La Colombie face aux défis de la mise en oeuvre de la paix
La Colombie a réussi à ratifier la paix avec la guérilla marxiste des Farc, mais doit maintenant relever les défis de sa mise en oeuvre pour clore le chapitre d'un conflit qui a fait des centaines de milliers de morts.
Le décompte a débuté jeudi: dans cinq jours à partir de ce "Jour J" les guérilleros doivent entamer leur ultime marche à travers les montagnes et les jungles de Colombie, pour rejoindre les 27 zones où ils vont déposer leurs armes et préparer leur retour à la vie civile.
La première étape sur la voie d'une paix effective consiste à permettre à ces combattants des Forces armées révolutionnaires de Colombie (Farc) de se déplacer sans risquer d'être arrêtés par les forces de l'ordre.
Pour cela, le gouvernement prépare des mesures de grâce, dans l'attente du vote de la loi d'amnistie prévue par l'accord de paix.
"Le président de la République, le gouvernement, a la faculté d'octroyer des grâces en faveur de ceux qui ont commis des crimes politiques", a déclaré le Haut commissaire pour la paix, Sergio Jaramillo, jeudi lors d'une conférence de presse.
- Amnistie 'urgente' -
Soulignant que "la loi d'amnistie est urgente", le ministre de l'Intérieur, Juan Fernando Cristo, a précisé qu'elle serait présentée la semaine prochaine au Congrès.
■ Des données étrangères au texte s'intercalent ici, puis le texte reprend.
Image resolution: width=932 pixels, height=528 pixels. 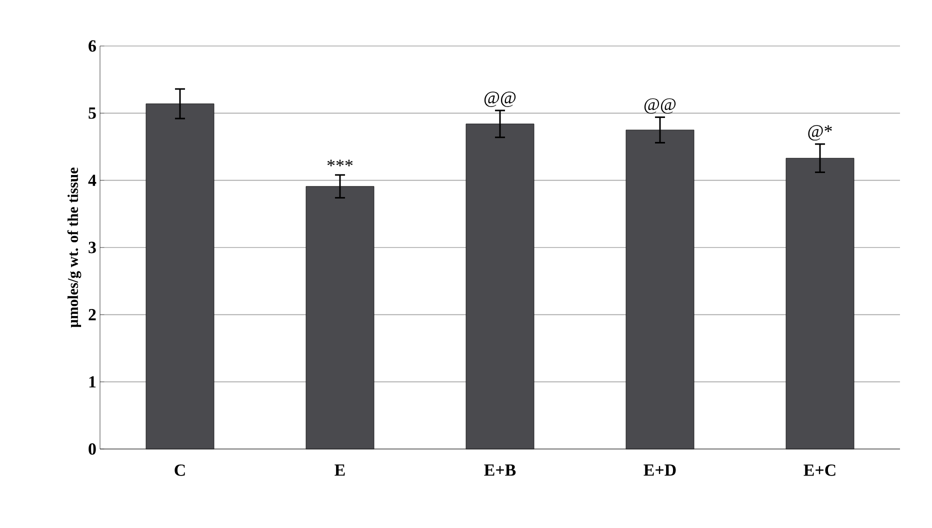 I want to click on y-tick-label: 0, so click(x=92, y=449).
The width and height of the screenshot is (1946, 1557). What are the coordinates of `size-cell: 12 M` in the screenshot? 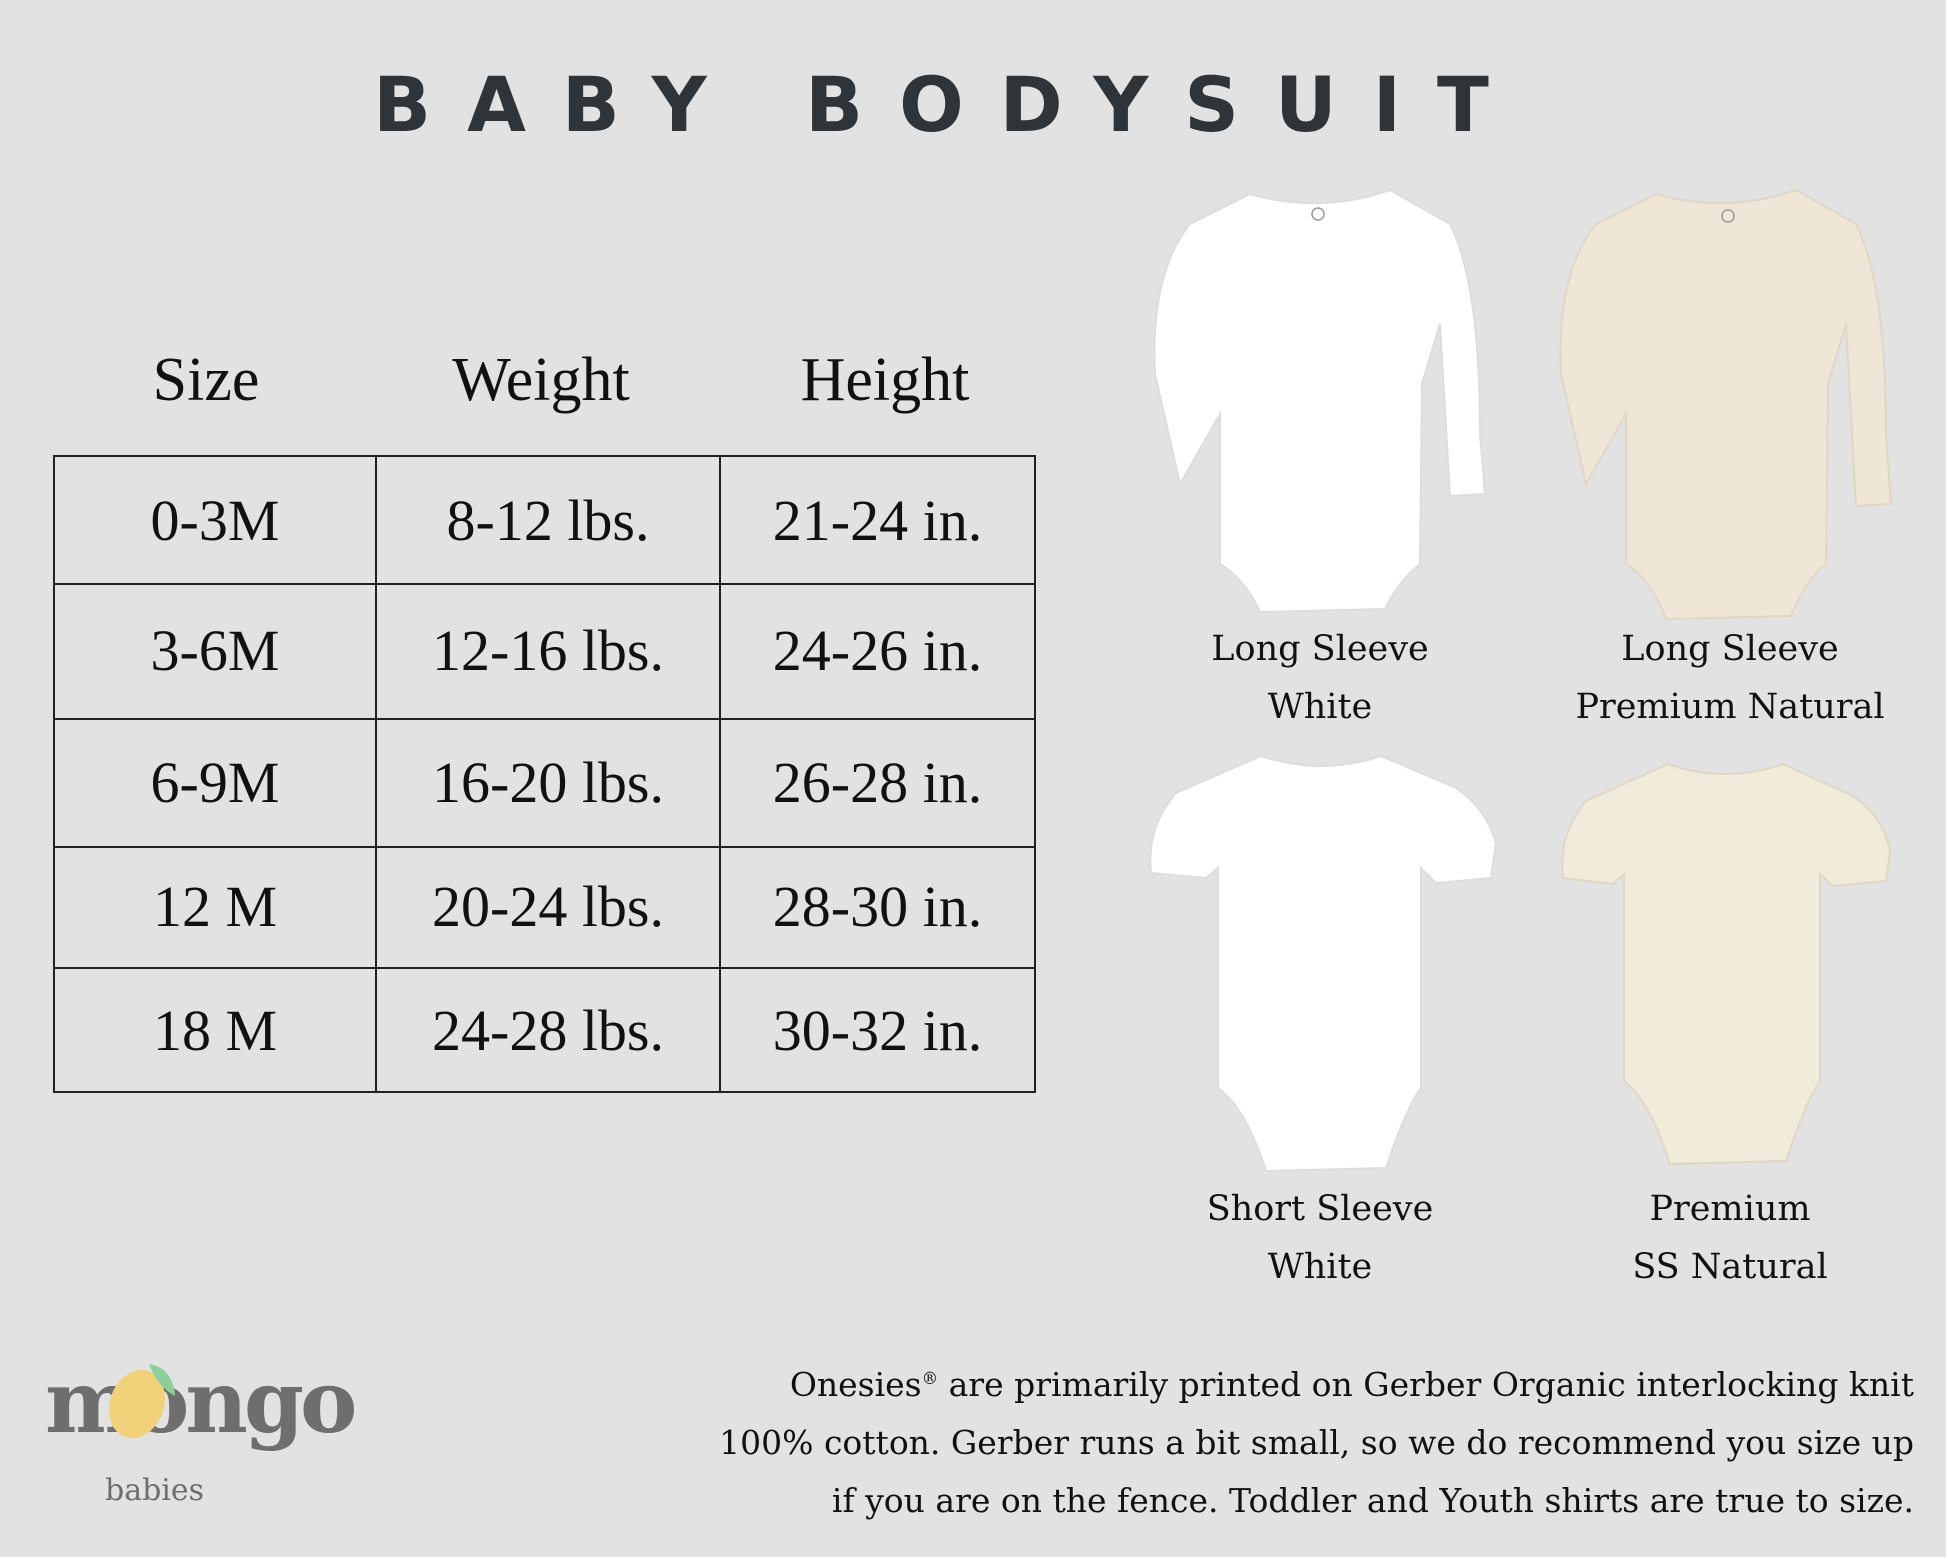 It's located at (216, 906).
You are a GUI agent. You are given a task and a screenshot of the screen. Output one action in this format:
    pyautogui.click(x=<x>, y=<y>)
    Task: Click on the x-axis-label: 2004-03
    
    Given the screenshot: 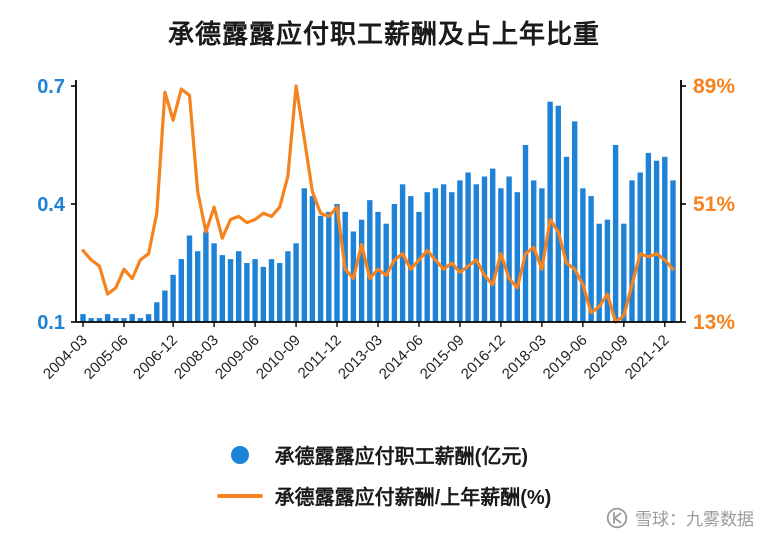 What is the action you would take?
    pyautogui.click(x=66, y=358)
    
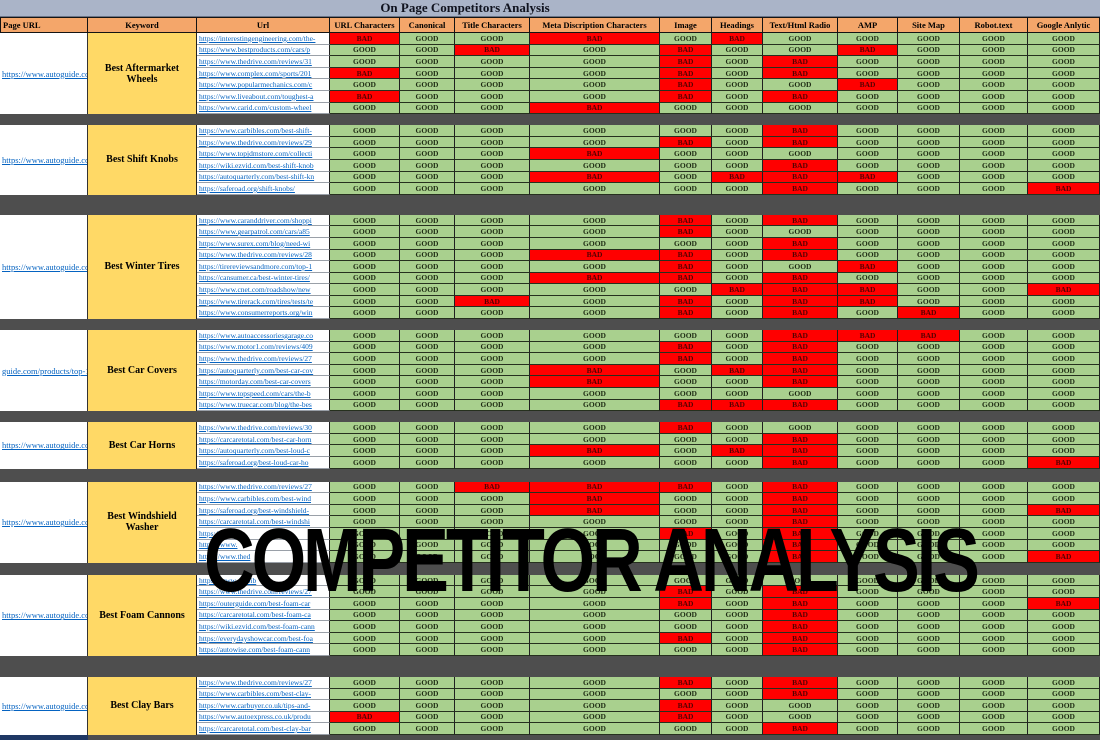 The width and height of the screenshot is (1100, 740). Describe the element at coordinates (492, 302) in the screenshot. I see `status-cell-title-characters: BAD` at that location.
Entretemps, le gouvernement espère que la Cour constitutionnelle aura donné son feu vert au mécanisme de "fast track" qui, en réduisant les débats parlementaires, permettra une approbation rapide des textes d'application du pacte avec les Farc, qui une fois désarmées, vont se transformer en parti politique.
L'accord, qui prévoit la fin du regroupement des guérilleros d'ici le 31 décembre et de leur désarmement d'ici six mois, a été approuvé mardi par les sénateurs, puis mercredi par les députés.
Après son rejet lors du référendum non obligatoire du 2 octobre, le texte, négocié pendant presque quatre ans avec les Farc, a été révisé pour y inclure des propositions de l'opposition, menée par l'actuel sénateur et ex-président de droite Alvaro Uribe.
Puis le chef de l'Etat Juan Manuel Santos a choisi la voie du Congrès afin que l'accord entre en application le plus vite possible.
"La situation actuelle du cessez-le-feu et de pré-regroupement de la guérilla est fragile", a argué le chef négociateur de paix du gouvernement, Humberto de la Calle, en référence à la mort de deux guérilleros et aux assassinats de leaders communautaires depuis l'entrée en vigueur du cessez-le-feu le 29 août.
- 'Avancer rapidement' -
Le conflit armé, qui au fil des décennies a impliqué une trentaine de guérillas, des milices paramilitaires d'extrême-droite et l'armée, a fait au moins 260.000 morts, plus de 60.000 disparus et 6,9 millions de déplacés.
Le ministre de l'Intérieur a précisé, qu'outre la loi d?amnistie, le parlement examinera à partir de la semaine prochaine un paquet de projets de loi, incluant le texte sur la participation des Farc à la vie politique. "Nous espérons tous (...) avancer rapidement dans la démobilisation et le désarmement des membres des Farc", a ajouté M. Cristo.
Avant l'annonce des mesures de grâce, les Farc, principale guérilla de Colombie issue en 1964 d'une insurrection paysanne, avaient averti que leur quelque 5.700 combattants ne rejoindraient les zones de démobilisation qu'une fois l'amnistie votée. Jeudi, le Haut commissaire pour la paix a considéré que "les Farc ne peuvent introduire de nouvelles conditions à l'accord".
M. Santos, lauréat du prix Nobel qui a salué sa détermination à en finir avec la guerre, entend parvenir à une "paix complète", en négociant aussi avec l'Armée de libération nationale (ELN). Mais les discussions préparatoires avec cette guérilla, qui compte environ 1.500 combattants, sont en suspens et ne devraient reprendre que le 10 janvier pour définir la date de début des pourparlers de paix.